▶ **Given text**

* Begin *

7 of 7 people found the following review helpful:
5.0 out of 5 stars
Successful Structures for Super Team Perfomance,
By
This review is from: Organizing Genius: The Secrets of Creative Collaboration (Paperback)
This is an informative book on leadership qualities and insights by Warren Bennis, who is a distinguished professor of business administration at USC, and who has also advised at least four presidents. Bennis discusses four organizations that were able to combine incredibly gifted people in such a synergy as to create hitherto unknown super-accomplishments: Walt Disney Studios with the first full-length animated film, Xerox and Apple with the first user friendly computer, Lockheed's Skunkworks with the first US jet fighter, and the Manhattan Project which yeilded the atomic bomb. What were the key ingredients to their success? What did they do wrong, but succeeded in spite of such matters? These questions are entertainingly answered in this book.
Among the fifteeen traits listed are: always having an enemy, seeing themselves as the underdogs, isolating themselves from unnecessary outside interferences, and hiring people that have both great ability and a talent for collaboration. Interesting and Useful - Five Stars
21 of 26 people found the following review helpful:
2.0 out of 5 stars
Manages to state the obvious in a misleading way,
By A Customer
This review is from: Organizing Genius: The Secrets of Creative Collaboration (Paperback)

* End *

▶ **Record excerpts**

* Begin *

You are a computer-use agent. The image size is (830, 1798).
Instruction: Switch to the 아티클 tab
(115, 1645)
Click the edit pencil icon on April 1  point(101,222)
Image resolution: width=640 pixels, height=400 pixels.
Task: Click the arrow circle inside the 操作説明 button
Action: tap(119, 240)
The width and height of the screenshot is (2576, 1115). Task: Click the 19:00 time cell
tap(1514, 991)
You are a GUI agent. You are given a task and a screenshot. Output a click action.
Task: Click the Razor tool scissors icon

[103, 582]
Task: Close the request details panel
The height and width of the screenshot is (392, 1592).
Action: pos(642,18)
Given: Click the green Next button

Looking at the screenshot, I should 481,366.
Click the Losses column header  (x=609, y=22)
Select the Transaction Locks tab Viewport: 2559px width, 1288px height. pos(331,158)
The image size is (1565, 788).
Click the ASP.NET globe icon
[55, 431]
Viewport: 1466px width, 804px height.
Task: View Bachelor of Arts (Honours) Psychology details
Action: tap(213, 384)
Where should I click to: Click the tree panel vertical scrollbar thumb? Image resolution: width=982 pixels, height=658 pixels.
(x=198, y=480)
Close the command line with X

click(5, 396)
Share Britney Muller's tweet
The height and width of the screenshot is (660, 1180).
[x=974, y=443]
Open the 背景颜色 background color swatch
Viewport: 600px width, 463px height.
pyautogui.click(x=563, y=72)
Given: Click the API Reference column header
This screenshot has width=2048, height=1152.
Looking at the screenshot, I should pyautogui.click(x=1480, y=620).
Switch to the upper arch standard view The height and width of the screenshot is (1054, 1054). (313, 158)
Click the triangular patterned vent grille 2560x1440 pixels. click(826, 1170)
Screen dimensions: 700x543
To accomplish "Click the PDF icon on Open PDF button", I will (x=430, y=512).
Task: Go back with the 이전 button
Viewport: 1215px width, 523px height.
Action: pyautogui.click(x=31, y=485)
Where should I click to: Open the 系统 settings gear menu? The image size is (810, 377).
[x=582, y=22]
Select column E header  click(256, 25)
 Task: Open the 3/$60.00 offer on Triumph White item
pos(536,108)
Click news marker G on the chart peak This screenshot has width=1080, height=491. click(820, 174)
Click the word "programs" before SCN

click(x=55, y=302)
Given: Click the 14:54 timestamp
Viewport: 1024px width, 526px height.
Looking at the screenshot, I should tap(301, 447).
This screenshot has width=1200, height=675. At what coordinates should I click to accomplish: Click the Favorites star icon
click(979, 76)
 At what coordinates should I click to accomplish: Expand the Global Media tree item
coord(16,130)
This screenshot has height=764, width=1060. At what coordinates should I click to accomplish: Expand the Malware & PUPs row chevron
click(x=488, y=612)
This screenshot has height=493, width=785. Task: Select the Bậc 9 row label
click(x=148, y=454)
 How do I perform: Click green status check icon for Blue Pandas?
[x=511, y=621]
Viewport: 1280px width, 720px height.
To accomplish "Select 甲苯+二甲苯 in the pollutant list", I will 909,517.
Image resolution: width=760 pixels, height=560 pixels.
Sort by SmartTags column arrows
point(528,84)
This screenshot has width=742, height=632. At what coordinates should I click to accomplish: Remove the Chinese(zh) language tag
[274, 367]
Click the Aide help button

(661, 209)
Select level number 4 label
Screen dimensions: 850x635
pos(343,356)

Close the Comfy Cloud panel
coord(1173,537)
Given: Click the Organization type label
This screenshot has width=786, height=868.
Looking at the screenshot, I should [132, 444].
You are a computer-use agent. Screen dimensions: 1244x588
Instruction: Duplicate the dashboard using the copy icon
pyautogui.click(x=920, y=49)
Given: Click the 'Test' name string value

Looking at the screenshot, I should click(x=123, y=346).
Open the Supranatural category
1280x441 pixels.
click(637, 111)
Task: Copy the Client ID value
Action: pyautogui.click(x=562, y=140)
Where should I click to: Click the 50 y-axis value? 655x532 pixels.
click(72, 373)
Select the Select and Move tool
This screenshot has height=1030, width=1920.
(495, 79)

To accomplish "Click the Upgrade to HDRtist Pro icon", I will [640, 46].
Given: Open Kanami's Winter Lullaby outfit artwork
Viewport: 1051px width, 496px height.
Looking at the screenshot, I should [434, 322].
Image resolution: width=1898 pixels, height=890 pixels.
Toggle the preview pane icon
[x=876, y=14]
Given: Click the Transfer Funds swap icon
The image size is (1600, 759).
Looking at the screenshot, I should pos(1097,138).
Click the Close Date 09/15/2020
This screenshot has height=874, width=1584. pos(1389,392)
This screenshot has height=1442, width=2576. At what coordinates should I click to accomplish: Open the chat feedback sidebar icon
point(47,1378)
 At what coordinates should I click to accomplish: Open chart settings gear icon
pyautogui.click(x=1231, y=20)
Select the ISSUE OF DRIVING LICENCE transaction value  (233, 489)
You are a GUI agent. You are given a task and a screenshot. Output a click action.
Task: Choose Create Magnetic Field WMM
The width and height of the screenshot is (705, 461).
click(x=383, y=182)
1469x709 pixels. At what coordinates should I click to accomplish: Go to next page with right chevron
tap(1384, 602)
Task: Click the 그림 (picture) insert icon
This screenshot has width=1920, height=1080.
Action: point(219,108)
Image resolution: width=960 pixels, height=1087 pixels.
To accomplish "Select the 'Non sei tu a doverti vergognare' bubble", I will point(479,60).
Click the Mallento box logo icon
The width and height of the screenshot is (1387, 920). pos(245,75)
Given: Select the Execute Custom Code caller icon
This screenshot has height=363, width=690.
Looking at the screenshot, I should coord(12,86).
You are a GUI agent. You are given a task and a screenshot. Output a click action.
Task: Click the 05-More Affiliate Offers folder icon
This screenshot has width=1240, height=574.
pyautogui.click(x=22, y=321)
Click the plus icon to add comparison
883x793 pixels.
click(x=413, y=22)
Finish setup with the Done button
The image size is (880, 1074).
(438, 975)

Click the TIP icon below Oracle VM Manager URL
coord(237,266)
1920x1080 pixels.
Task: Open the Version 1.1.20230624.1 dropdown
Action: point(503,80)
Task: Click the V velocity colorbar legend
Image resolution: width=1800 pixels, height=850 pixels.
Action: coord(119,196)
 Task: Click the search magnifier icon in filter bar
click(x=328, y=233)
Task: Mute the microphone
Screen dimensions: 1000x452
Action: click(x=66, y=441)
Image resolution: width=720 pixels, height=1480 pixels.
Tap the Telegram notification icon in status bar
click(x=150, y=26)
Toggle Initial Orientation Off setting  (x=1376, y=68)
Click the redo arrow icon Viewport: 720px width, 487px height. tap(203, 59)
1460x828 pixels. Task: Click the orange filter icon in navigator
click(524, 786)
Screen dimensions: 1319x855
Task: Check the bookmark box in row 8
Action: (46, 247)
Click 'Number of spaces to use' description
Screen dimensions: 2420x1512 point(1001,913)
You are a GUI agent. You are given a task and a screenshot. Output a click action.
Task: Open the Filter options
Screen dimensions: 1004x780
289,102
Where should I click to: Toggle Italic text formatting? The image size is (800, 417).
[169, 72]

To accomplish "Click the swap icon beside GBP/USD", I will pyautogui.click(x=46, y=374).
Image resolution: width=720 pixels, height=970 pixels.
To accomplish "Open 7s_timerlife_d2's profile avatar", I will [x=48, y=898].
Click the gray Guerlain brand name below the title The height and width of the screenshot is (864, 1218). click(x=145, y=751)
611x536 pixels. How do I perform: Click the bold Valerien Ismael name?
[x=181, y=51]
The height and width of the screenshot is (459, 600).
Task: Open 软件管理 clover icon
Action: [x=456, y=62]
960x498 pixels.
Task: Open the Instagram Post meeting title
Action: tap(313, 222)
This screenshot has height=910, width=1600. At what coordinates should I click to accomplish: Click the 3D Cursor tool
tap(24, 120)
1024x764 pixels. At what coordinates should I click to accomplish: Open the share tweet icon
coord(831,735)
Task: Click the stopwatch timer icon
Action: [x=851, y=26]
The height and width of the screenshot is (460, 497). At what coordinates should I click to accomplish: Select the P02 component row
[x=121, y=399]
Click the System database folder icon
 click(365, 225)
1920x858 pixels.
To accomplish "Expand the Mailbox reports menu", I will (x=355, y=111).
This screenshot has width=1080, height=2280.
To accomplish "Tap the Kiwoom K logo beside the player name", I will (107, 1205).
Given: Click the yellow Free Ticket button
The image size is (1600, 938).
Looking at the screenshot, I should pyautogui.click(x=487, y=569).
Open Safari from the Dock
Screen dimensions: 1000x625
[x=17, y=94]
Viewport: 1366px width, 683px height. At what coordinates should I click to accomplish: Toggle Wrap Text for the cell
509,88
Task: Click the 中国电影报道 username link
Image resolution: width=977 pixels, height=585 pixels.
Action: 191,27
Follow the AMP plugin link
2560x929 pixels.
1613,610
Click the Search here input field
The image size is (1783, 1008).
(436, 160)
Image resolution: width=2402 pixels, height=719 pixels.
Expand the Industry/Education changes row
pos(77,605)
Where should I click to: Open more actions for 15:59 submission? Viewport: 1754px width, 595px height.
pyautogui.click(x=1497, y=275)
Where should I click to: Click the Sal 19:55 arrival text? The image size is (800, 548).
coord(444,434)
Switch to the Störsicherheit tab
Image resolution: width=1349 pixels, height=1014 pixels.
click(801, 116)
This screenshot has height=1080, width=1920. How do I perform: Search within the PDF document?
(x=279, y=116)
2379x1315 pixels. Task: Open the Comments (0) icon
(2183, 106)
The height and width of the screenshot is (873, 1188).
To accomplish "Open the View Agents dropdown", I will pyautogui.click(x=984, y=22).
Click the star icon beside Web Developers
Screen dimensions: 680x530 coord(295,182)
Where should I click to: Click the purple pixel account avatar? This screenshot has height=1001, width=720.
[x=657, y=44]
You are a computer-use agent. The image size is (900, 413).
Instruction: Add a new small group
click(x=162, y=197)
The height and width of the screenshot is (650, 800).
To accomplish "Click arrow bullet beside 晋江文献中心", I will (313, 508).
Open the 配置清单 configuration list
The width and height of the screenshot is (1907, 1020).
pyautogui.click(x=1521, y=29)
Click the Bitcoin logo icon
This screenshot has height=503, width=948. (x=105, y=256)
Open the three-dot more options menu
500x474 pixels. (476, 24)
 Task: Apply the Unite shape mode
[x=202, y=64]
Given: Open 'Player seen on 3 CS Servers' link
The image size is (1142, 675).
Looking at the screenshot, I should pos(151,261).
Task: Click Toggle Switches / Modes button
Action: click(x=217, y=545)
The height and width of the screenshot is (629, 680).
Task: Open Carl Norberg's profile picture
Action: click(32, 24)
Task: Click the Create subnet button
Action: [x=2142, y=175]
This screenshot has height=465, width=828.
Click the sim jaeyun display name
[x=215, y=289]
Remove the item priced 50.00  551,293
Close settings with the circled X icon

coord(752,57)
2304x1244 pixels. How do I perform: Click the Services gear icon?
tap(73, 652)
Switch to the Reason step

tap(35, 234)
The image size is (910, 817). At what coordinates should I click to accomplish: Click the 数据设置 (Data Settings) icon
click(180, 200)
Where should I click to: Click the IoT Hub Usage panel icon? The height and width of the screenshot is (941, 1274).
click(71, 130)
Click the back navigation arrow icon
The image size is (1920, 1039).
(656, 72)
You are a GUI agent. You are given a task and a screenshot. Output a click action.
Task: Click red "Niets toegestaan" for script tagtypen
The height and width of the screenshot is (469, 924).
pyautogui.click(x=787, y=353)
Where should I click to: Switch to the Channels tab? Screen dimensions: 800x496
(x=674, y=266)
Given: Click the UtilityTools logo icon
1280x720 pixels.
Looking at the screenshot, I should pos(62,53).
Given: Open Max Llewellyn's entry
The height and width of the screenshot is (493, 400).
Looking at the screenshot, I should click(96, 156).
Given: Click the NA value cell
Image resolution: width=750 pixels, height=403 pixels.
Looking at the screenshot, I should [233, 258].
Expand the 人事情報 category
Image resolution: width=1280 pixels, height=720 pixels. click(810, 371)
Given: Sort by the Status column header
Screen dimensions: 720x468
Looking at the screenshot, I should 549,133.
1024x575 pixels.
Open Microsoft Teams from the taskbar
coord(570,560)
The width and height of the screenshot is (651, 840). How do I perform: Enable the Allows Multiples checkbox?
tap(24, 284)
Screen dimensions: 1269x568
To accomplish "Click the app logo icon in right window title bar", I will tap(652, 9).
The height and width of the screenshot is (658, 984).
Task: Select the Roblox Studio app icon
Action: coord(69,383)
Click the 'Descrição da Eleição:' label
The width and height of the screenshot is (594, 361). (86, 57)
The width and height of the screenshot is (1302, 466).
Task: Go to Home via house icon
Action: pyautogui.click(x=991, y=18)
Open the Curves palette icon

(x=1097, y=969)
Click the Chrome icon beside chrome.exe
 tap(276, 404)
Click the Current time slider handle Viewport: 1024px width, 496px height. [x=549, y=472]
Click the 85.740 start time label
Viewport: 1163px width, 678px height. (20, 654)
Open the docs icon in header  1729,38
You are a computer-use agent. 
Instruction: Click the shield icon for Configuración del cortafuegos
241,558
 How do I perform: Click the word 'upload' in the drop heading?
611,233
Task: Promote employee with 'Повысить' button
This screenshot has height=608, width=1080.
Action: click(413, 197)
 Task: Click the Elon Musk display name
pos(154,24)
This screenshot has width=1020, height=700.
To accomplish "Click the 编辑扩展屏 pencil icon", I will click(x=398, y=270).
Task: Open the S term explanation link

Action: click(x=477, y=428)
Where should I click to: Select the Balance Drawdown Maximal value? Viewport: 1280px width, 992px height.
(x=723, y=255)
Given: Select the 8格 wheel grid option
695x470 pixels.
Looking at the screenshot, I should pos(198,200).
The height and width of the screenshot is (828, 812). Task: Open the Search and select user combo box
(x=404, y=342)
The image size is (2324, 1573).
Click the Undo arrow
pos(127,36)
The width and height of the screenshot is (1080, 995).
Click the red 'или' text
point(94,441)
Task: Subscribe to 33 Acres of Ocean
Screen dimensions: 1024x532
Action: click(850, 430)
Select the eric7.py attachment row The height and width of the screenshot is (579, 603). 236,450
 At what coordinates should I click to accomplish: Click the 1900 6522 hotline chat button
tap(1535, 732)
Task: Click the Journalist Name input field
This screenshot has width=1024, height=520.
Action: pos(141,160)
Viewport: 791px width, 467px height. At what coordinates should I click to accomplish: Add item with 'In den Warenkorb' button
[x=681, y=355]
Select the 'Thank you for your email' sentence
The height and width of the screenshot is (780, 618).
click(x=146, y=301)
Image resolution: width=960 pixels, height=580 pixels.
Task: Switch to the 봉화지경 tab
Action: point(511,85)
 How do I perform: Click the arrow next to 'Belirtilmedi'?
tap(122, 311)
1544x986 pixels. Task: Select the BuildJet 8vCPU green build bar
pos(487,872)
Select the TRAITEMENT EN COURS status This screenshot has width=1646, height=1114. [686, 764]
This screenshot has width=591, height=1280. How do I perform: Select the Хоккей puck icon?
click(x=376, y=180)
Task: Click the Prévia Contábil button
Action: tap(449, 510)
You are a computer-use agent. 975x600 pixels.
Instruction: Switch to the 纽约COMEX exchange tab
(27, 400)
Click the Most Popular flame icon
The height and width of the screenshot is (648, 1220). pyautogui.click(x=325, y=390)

* End *

▶ **Given request**
Reproduce the book review from "This is an informative" to "in this book.", changing "informative" to "enlightening". The listing has no connection to the book review.

▶ **Result of this exercise**
This is an enlightening book on leadership qualities and insights by Warren Bennis, who is a distinguished professor of business administration at USC, and who has also advised at least four presidents. Bennis discusses four organizations that were able to combine incredibly gifted people in such a synergy as to create hitherto unknown super-accomplishments: Walt Disney Studios with the first full-length animated film, Xerox and Apple with the first user friendly computer, Lockheed's Skunkworks with the first US jet fighter, and the Manhattan Project which yeilded the atomic bomb. What were the key ingredients to their success? What did they do wrong, but succeeded in spite of such matters? These questions are entertainingly answered in this book.